You may be surprised by the #pragma omp parallel followed immediately by #pragma omp single nowait. The thing is that the first pragma causes all of the threads in the pool to execute the next block of code. The single directive causes all threads but one (usually the first to encounter the block) to not execute it, while the nowait turns off the barrier on the single; there's already a barrier on the enclosing parallel region, to which the other threads will rush.

Unfortunately, if you actually try to run this code, you'll find that it's still not extremely fast. The reason is that the tasks are much too fine-grained: near the bottom of the recursion tree, invocations are splitting two-element arrays into subtasks that process one element each. We can solve this problem by introducing, apart from the base and recursive cases, an "intermediate case" for the recursion which is recursive, but does not involve setting up parallel tasks: if the recursion hits a prespecified cutoff, it will no longer try to set up tasks for the OpenMP thread pool, but will just do the recursive sum itself.

Exercise: introduce the additional case in the recursion and measure how fast the program is. Don't peek ahead to the next program, because it contains the solution to this exercise.
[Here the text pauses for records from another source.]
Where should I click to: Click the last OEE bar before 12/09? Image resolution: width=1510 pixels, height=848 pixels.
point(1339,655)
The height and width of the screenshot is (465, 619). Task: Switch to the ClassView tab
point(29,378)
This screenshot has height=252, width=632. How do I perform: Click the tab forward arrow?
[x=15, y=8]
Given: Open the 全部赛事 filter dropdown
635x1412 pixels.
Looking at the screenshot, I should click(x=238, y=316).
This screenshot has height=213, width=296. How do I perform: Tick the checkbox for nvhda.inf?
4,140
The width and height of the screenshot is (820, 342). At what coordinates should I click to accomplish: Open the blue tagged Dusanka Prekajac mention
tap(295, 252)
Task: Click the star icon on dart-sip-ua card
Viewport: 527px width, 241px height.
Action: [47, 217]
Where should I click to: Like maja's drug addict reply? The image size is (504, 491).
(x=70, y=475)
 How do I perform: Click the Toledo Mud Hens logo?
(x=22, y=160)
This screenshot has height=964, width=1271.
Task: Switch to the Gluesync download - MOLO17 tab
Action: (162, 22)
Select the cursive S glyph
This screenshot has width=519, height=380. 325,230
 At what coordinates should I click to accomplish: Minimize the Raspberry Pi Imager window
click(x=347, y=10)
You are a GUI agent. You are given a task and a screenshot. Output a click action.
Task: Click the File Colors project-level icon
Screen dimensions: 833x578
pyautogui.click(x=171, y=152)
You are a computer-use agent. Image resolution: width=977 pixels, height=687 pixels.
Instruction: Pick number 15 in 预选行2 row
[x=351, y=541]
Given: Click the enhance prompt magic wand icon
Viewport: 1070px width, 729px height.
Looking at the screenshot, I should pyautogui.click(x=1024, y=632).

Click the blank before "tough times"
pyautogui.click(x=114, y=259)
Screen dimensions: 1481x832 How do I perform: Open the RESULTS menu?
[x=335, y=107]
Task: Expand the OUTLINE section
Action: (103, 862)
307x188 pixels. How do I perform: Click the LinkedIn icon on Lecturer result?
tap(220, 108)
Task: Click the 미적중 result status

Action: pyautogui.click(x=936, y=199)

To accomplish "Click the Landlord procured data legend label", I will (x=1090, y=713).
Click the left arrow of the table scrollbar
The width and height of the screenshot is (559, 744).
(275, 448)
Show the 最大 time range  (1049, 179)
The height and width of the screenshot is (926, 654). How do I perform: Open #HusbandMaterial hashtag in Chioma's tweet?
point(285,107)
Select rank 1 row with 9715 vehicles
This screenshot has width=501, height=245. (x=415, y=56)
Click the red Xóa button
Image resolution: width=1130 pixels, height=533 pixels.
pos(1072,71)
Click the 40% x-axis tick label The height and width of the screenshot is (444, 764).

Now we effectively have two recursions rolled into one: one with a parallel recursive case, and a serial one. We can disentangle the two to get better performance, by doing less checks at each level. We also separate the parallel setup code to a driver function.

#include <stddef.h>

#define CUTOFF 100  // arbitrary

static float parallel_sum(const float *, size_t);
static float serial_sum(const float *, size_t);

float sum(const float *a, size_t n)
{
    float r;

    #pragma omp parallel
    #pragma omp single nowait
    r = parallel_sum(a, n);
    return r;
}

static float parallel_sum(const float *a, size_t n)
{
    // base case
    if (n <= CUTOFF) {
        return serial_sum(a, n);
    }

    // recursive case
    float x, y;
    size_t half = n / 2;

    #pragma omp task shared(x)
    x = parallel_sum(a, half);
    #pragma omp task shared(y)
    y = parallel_sum(a + half, n - half);
    #pragma omp taskwait
    x += y;

    return x;
}

static float serial_sum(const float *a, size_t n)
{
    // base cases
    if (n == 0) {
        return 0.;
    }
    else if (n == 1) {
        return a[0];
    }

    // recursive case
    size_t half = n / 2;
    return serial_sum(a, half) + serial_sum(a + half, n - half);
}

This technique works better when the code inside the parallel tasks spends more time computing and less time doing memory accesses, because those may need to be synchronized between processors.